**Assigned task**
An unaltered copy of every line below is the expected output.

※ ※ ※

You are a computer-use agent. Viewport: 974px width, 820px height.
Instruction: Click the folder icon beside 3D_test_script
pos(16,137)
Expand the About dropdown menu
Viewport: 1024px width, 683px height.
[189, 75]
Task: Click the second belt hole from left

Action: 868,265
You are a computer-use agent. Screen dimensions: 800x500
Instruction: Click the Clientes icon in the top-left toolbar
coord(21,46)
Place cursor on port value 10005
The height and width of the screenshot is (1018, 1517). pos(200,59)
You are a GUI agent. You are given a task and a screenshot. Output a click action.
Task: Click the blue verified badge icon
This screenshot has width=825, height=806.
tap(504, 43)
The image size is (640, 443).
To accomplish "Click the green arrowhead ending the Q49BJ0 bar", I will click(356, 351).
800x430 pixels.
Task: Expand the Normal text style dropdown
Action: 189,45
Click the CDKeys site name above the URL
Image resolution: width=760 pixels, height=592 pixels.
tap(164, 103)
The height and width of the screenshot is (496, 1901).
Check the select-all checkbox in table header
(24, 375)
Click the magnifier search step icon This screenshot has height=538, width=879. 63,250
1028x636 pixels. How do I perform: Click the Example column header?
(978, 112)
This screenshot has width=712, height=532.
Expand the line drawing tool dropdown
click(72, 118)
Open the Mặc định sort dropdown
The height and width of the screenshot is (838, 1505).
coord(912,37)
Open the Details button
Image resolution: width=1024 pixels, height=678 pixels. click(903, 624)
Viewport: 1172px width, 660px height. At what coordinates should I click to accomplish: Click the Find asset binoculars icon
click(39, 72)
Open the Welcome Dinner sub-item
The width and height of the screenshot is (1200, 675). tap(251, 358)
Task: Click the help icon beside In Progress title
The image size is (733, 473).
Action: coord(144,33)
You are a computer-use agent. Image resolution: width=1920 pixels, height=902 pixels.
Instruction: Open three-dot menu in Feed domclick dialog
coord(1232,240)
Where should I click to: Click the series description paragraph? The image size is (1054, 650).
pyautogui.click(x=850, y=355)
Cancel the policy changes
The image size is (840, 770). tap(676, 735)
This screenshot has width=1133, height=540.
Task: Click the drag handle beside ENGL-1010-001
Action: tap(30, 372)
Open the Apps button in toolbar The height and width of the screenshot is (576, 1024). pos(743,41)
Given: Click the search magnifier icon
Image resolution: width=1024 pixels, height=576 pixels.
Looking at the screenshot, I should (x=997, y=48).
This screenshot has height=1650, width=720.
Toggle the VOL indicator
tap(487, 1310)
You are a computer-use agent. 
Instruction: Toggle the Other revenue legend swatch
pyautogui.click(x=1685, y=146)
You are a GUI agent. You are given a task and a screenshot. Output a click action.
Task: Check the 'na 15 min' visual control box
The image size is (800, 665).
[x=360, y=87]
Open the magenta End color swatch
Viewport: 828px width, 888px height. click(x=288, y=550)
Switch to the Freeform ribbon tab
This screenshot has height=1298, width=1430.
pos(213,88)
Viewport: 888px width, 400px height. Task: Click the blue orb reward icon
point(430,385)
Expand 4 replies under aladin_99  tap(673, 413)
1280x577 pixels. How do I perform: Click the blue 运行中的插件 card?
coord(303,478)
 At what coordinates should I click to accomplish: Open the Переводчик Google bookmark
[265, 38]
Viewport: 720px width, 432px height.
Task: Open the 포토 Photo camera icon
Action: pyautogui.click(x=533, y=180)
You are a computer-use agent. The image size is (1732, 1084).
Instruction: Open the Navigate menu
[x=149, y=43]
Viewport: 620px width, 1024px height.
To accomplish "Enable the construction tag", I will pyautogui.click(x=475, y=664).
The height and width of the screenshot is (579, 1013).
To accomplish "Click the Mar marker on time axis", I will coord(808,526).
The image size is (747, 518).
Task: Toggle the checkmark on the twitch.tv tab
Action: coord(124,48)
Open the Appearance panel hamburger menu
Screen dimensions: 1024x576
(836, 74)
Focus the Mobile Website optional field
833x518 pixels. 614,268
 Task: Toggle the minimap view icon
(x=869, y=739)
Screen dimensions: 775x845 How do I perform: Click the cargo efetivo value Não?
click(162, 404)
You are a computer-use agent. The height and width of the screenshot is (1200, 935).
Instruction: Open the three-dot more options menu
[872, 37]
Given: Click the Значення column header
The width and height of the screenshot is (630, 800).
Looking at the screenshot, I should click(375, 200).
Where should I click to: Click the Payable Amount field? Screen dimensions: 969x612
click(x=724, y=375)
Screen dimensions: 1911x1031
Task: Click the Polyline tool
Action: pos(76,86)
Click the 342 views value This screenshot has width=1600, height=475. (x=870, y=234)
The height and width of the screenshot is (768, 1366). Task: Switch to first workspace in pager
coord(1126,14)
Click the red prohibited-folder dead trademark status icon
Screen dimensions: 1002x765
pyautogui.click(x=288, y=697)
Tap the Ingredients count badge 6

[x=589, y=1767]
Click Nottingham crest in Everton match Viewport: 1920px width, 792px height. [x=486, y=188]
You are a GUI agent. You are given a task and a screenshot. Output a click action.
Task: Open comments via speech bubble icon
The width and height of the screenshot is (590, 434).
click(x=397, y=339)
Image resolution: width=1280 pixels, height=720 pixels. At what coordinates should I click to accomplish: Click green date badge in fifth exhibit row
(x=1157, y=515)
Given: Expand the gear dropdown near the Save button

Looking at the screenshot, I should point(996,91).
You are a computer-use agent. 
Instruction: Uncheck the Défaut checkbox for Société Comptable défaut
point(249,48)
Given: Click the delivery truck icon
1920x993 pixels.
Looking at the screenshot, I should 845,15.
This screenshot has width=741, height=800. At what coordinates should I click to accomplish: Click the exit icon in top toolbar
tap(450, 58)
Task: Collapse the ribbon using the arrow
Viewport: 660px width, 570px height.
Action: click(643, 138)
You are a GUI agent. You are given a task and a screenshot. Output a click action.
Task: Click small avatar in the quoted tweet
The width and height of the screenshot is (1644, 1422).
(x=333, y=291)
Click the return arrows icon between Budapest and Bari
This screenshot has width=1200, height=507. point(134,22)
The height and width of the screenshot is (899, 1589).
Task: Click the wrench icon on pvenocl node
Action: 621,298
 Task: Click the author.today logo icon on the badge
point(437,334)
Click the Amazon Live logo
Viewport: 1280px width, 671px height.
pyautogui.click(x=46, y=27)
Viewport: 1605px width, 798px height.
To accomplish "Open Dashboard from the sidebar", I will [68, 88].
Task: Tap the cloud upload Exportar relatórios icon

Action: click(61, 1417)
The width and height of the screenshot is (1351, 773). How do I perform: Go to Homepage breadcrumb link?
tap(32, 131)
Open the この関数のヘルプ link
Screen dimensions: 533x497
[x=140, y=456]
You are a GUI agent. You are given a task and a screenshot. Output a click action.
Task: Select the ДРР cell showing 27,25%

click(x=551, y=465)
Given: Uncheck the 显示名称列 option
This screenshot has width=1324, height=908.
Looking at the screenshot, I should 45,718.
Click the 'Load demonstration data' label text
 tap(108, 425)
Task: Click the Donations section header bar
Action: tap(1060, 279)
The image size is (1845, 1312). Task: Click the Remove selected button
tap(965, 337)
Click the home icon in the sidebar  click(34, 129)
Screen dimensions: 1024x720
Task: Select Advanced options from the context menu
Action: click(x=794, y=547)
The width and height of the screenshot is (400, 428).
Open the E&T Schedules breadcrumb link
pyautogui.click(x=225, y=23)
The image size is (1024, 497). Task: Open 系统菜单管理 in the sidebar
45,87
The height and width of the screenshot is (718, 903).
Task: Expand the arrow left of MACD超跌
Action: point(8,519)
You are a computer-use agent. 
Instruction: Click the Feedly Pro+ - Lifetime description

※ ※ ※

**Answer to this task**
You are a computer-use agent. Viewport: 974px width, 820px height.
Instruction: Click the folder icon beside 3D_test_script
pos(16,137)
Expand the About dropdown menu
Viewport: 1024px width, 683px height.
[189, 75]
Task: Click the second belt hole from left

Action: 868,265
You are a computer-use agent. Screen dimensions: 800x500
Instruction: Click the Clientes icon in the top-left toolbar
coord(21,46)
Place cursor on port value 10005
The height and width of the screenshot is (1018, 1517). pos(200,59)
You are a GUI agent. You are given a task and a screenshot. Output a click action.
Task: Click the blue verified badge icon
This screenshot has width=825, height=806.
tap(504, 43)
The image size is (640, 443).
To accomplish "Click the green arrowhead ending the Q49BJ0 bar", I will click(356, 351).
800x430 pixels.
Task: Expand the Normal text style dropdown
Action: 189,45
Click the CDKeys site name above the URL
Image resolution: width=760 pixels, height=592 pixels.
tap(164, 103)
The height and width of the screenshot is (496, 1901).
Check the select-all checkbox in table header
(24, 375)
Click the magnifier search step icon This screenshot has height=538, width=879. 63,250
1028x636 pixels. How do I perform: Click the Example column header?
(978, 112)
This screenshot has width=712, height=532.
Expand the line drawing tool dropdown
click(72, 118)
Open the Mặc định sort dropdown
The height and width of the screenshot is (838, 1505).
coord(912,37)
Open the Details button
Image resolution: width=1024 pixels, height=678 pixels. click(903, 624)
Viewport: 1172px width, 660px height. At what coordinates should I click to accomplish: Click the Find asset binoculars icon
click(39, 72)
Open the Welcome Dinner sub-item
The width and height of the screenshot is (1200, 675). tap(251, 358)
Task: Click the help icon beside In Progress title
The image size is (733, 473).
Action: coord(144,33)
You are a computer-use agent. Image resolution: width=1920 pixels, height=902 pixels.
Instruction: Open three-dot menu in Feed domclick dialog
coord(1232,240)
Where should I click to: Click the series description paragraph? The image size is (1054, 650).
pyautogui.click(x=850, y=355)
Cancel the policy changes
The image size is (840, 770). tap(676, 735)
This screenshot has width=1133, height=540.
Task: Click the drag handle beside ENGL-1010-001
Action: tap(30, 372)
Open the Apps button in toolbar The height and width of the screenshot is (576, 1024). pos(743,41)
Given: Click the search magnifier icon
Image resolution: width=1024 pixels, height=576 pixels.
Looking at the screenshot, I should (x=997, y=48).
This screenshot has height=1650, width=720.
Toggle the VOL indicator
tap(487, 1310)
You are a computer-use agent. 
Instruction: Toggle the Other revenue legend swatch
pyautogui.click(x=1685, y=146)
You are a GUI agent. You are given a task and a screenshot. Output a click action.
Task: Check the 'na 15 min' visual control box
The image size is (800, 665).
[x=360, y=87]
Open the magenta End color swatch
Viewport: 828px width, 888px height. click(x=288, y=550)
Switch to the Freeform ribbon tab
This screenshot has height=1298, width=1430.
pos(213,88)
Viewport: 888px width, 400px height. Task: Click the blue orb reward icon
point(430,385)
Expand 4 replies under aladin_99  tap(673, 413)
1280x577 pixels. How do I perform: Click the blue 运行中的插件 card?
coord(303,478)
 At what coordinates should I click to accomplish: Open the Переводчик Google bookmark
[265, 38]
Viewport: 720px width, 432px height.
Task: Open the 포토 Photo camera icon
Action: pyautogui.click(x=533, y=180)
You are a computer-use agent. The image size is (1732, 1084).
Instruction: Open the Navigate menu
[x=149, y=43]
Viewport: 620px width, 1024px height.
To accomplish "Enable the construction tag", I will pyautogui.click(x=475, y=664).
The height and width of the screenshot is (579, 1013).
To accomplish "Click the Mar marker on time axis", I will coord(808,526).
The image size is (747, 518).
Task: Toggle the checkmark on the twitch.tv tab
Action: coord(124,48)
Open the Appearance panel hamburger menu
Screen dimensions: 1024x576
(836, 74)
Focus the Mobile Website optional field
833x518 pixels. 614,268
 Task: Toggle the minimap view icon
(x=869, y=739)
Screen dimensions: 775x845 How do I perform: Click the cargo efetivo value Não?
click(162, 404)
You are a computer-use agent. The height and width of the screenshot is (1200, 935).
Instruction: Open the three-dot more options menu
[872, 37]
Given: Click the Значення column header
The width and height of the screenshot is (630, 800).
Looking at the screenshot, I should click(375, 200).
Where should I click to: Click the Payable Amount field? Screen dimensions: 969x612
click(x=724, y=375)
Screen dimensions: 1911x1031
Task: Click the Polyline tool
Action: pos(76,86)
Click the 342 views value This screenshot has width=1600, height=475. (x=870, y=234)
The height and width of the screenshot is (768, 1366). Task: Switch to first workspace in pager
coord(1126,14)
Click the red prohibited-folder dead trademark status icon
Screen dimensions: 1002x765
pyautogui.click(x=288, y=697)
Tap the Ingredients count badge 6

[x=589, y=1767]
Click Nottingham crest in Everton match Viewport: 1920px width, 792px height. [x=486, y=188]
You are a GUI agent. You are given a task and a screenshot. Output a click action.
Task: Open comments via speech bubble icon
The width and height of the screenshot is (590, 434).
click(x=397, y=339)
Image resolution: width=1280 pixels, height=720 pixels. At what coordinates should I click to accomplish: Click green date badge in fifth exhibit row
(x=1157, y=515)
Given: Expand the gear dropdown near the Save button

Looking at the screenshot, I should point(996,91).
You are a computer-use agent. 
Instruction: Uncheck the Défaut checkbox for Société Comptable défaut
point(249,48)
Given: Click the delivery truck icon
1920x993 pixels.
Looking at the screenshot, I should 845,15.
This screenshot has width=741, height=800. At what coordinates should I click to accomplish: Click the exit icon in top toolbar
tap(450, 58)
Task: Collapse the ribbon using the arrow
Viewport: 660px width, 570px height.
Action: click(643, 138)
You are a GUI agent. You are given a task and a screenshot. Output a click action.
Task: Click small avatar in the quoted tweet
The width and height of the screenshot is (1644, 1422).
(x=333, y=291)
Click the return arrows icon between Budapest and Bari
This screenshot has width=1200, height=507. point(134,22)
The height and width of the screenshot is (899, 1589).
Task: Click the wrench icon on pvenocl node
Action: 621,298
 Task: Click the author.today logo icon on the badge
point(437,334)
Click the Amazon Live logo
Viewport: 1280px width, 671px height.
pyautogui.click(x=46, y=27)
Viewport: 1605px width, 798px height.
To accomplish "Open Dashboard from the sidebar", I will [68, 88].
Task: Tap the cloud upload Exportar relatórios icon

Action: click(61, 1417)
The width and height of the screenshot is (1351, 773). How do I perform: Go to Homepage breadcrumb link?
tap(32, 131)
Open the この関数のヘルプ link
Screen dimensions: 533x497
[x=140, y=456]
You are a GUI agent. You are given a task and a screenshot. Output a click action.
Task: Select the ДРР cell showing 27,25%

click(x=551, y=465)
Given: Uncheck the 显示名称列 option
This screenshot has width=1324, height=908.
Looking at the screenshot, I should 45,718.
Click the 'Load demonstration data' label text
 tap(108, 425)
Task: Click the Donations section header bar
Action: tap(1060, 279)
The image size is (1845, 1312). Task: Click the Remove selected button
tap(965, 337)
Click the home icon in the sidebar  click(34, 129)
Screen dimensions: 1024x720
Task: Select Advanced options from the context menu
Action: click(x=794, y=547)
The width and height of the screenshot is (400, 428).
Open the E&T Schedules breadcrumb link
pyautogui.click(x=225, y=23)
The image size is (1024, 497). Task: Open 系统菜单管理 in the sidebar
45,87
The height and width of the screenshot is (718, 903).
Task: Expand the arrow left of MACD超跌
Action: point(8,519)
You are a computer-use agent. 
Instruction: Click the Feedly Pro+ - Lifetime description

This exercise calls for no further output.